▸ **GIVEN ENTRIES**
•••••
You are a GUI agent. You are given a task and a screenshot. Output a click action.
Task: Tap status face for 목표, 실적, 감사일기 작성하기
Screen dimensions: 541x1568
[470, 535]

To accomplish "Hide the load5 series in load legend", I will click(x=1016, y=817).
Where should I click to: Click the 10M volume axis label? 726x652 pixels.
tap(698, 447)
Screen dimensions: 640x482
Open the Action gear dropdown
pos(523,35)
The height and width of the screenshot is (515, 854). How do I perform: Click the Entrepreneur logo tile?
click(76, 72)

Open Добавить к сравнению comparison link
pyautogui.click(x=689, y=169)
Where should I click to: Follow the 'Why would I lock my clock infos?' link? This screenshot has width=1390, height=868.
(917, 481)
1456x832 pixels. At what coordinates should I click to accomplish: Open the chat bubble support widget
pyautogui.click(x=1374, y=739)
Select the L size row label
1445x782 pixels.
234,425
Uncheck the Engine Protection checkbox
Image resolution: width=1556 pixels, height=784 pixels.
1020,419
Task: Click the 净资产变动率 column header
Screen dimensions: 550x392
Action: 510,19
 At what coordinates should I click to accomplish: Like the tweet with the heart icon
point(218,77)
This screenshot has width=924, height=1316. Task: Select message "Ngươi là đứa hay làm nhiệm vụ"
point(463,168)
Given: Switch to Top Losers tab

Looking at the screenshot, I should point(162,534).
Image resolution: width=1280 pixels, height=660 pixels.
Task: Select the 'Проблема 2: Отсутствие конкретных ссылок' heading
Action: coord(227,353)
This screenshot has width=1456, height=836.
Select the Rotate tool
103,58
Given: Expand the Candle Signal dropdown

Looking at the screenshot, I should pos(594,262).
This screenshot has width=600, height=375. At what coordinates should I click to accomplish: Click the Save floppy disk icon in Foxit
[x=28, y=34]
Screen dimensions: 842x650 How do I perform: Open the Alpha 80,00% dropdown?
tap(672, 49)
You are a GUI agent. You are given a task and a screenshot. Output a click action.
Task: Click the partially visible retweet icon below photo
•••••
▸ **WHAT IS NEEDED**
Reproduce the listing above, substituting "menu" for "dropdown" wherever it occurs and keeping every other line unchanged.

▸ **EXPECTED ANSWER**
You are a GUI agent. You are given a task and a screenshot. Output a click action.
Task: Tap status face for 목표, 실적, 감사일기 작성하기
Screen dimensions: 541x1568
[470, 535]

To accomplish "Hide the load5 series in load legend", I will click(x=1016, y=817).
Where should I click to: Click the 10M volume axis label? 726x652 pixels.
tap(698, 447)
Screen dimensions: 640x482
Open the Action gear menu
pos(523,35)
The height and width of the screenshot is (515, 854). How do I perform: Click the Entrepreneur logo tile?
click(76, 72)

Open Добавить к сравнению comparison link
pyautogui.click(x=689, y=169)
Where should I click to: Follow the 'Why would I lock my clock infos?' link? This screenshot has width=1390, height=868.
(917, 481)
1456x832 pixels. At what coordinates should I click to accomplish: Open the chat bubble support widget
pyautogui.click(x=1374, y=739)
Select the L size row label
1445x782 pixels.
234,425
Uncheck the Engine Protection checkbox
Image resolution: width=1556 pixels, height=784 pixels.
1020,419
Task: Click the 净资产变动率 column header
Screen dimensions: 550x392
Action: 510,19
 At what coordinates should I click to accomplish: Like the tweet with the heart icon
point(218,77)
This screenshot has width=924, height=1316. Task: Select message "Ngươi là đứa hay làm nhiệm vụ"
point(463,168)
Given: Switch to Top Losers tab

Looking at the screenshot, I should point(162,534).
Image resolution: width=1280 pixels, height=660 pixels.
Task: Select the 'Проблема 2: Отсутствие конкретных ссылок' heading
Action: coord(227,353)
This screenshot has width=1456, height=836.
Select the Rotate tool
103,58
Given: Expand the Candle Signal menu

Looking at the screenshot, I should pos(594,262).
This screenshot has width=600, height=375. At what coordinates should I click to accomplish: Click the Save floppy disk icon in Foxit
[x=28, y=34]
Screen dimensions: 842x650 How do I perform: Open the Alpha 80,00% menu?
tap(672, 49)
You are a GUI agent. You are given a task and a screenshot. Output a click action.
Task: Click the partially visible retweet icon below photo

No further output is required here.